## [OBJECTIF]
Recopiez à l'identique le passage de l'extrait sur les ordres et décorations qui s'ouvre sur les mots contenant « Ce sont des » et se termine par « aux ordres prérévolutionnares ? ».

## [EXTRAIT RETENU]
══════

Ce sont des raisons essentiellement politiques qui étaient à l’origine du changement. Les ordres actuels sont ceux de la IVe République. Et les acteurs de la Révolution ont voulu avoir les leurs quand ils sont arrivés au pouvoir. D’où le changement d’ordre en 1985.

Y avait-il, en dehors des aspects politiques, des choses reprochées aux ordres prérévolutionnares ?

A ma connaissance, non. La preuve, c’est qu’il y a des équivalences entre les médailles des différentes périodes. Par exemple, la médaille de bronze pendant la révolution correspond aujourd’hui, à la médaille du chevalier de l’Ordre national. C’est vrai qu’on peut déplorer le fait que les révolutionnaires, à leur arrivée, aient rangé complètement les médailles voltaïques dans les tiroirs. Mais il existe une correspondance entre les médailles de la IVe République et celles de la Révolution.

Mais compte tenu des critiques que suscitent aujourd’hui les décorations, ne faut-il pas envisager un nouveau changement d’ordres ?

══════

## [DONNÉES FOURNIES]
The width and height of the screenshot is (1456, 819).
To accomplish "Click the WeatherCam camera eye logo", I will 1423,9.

══════

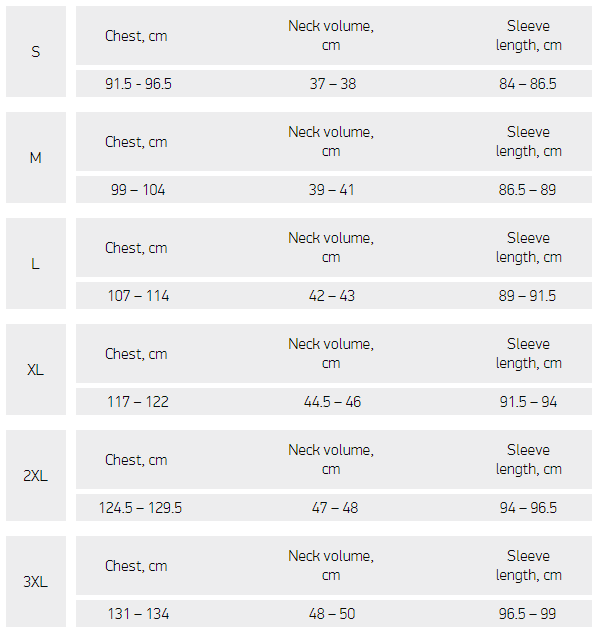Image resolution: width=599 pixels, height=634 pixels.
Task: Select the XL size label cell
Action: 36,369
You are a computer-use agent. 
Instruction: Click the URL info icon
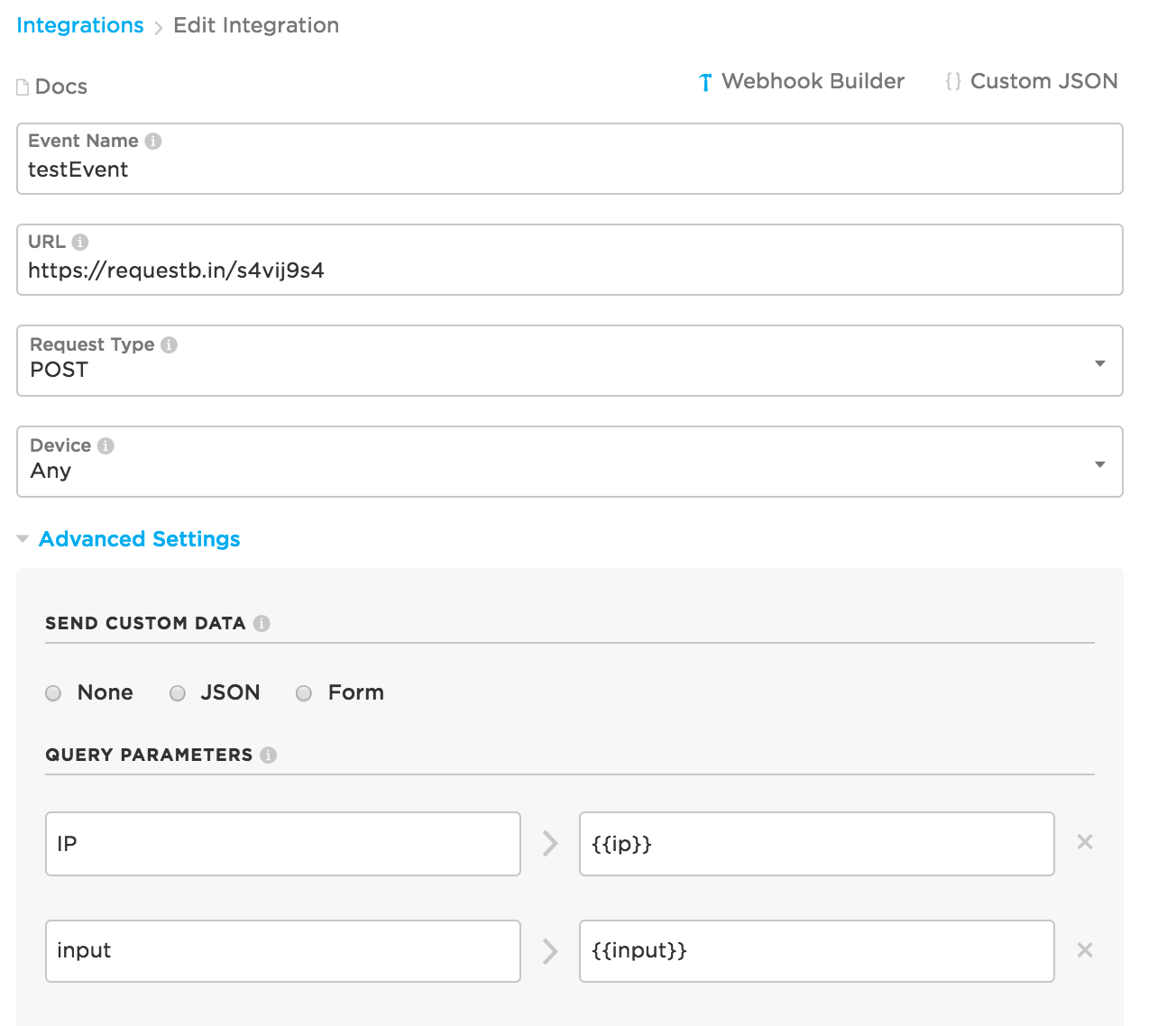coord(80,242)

══════

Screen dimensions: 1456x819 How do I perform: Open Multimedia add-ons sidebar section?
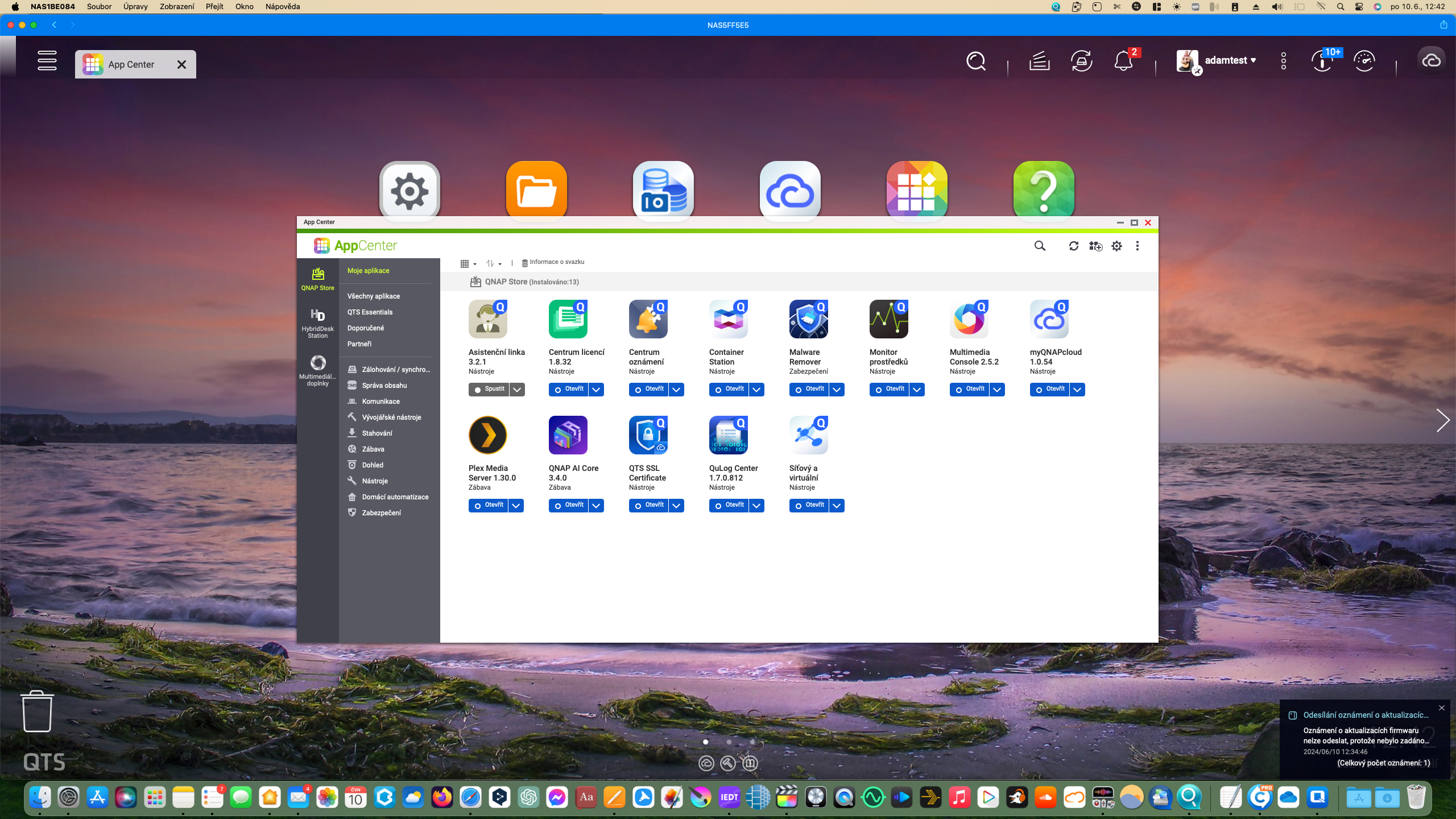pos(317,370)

══════

## [SOLUTION PROPOSÉE]
Ce sont des raisons essentiellement politiques qui étaient à l’origine du changement. Les ordres actuels sont ceux de la IVe République. Et les acteurs de la Révolution ont voulu avoir les leurs quand ils sont arrivés au pouvoir. D’où le changement d’ordre en 1985.

Y avait-il, en dehors des aspects politiques, des choses reprochées aux ordres prérévolutionnares ?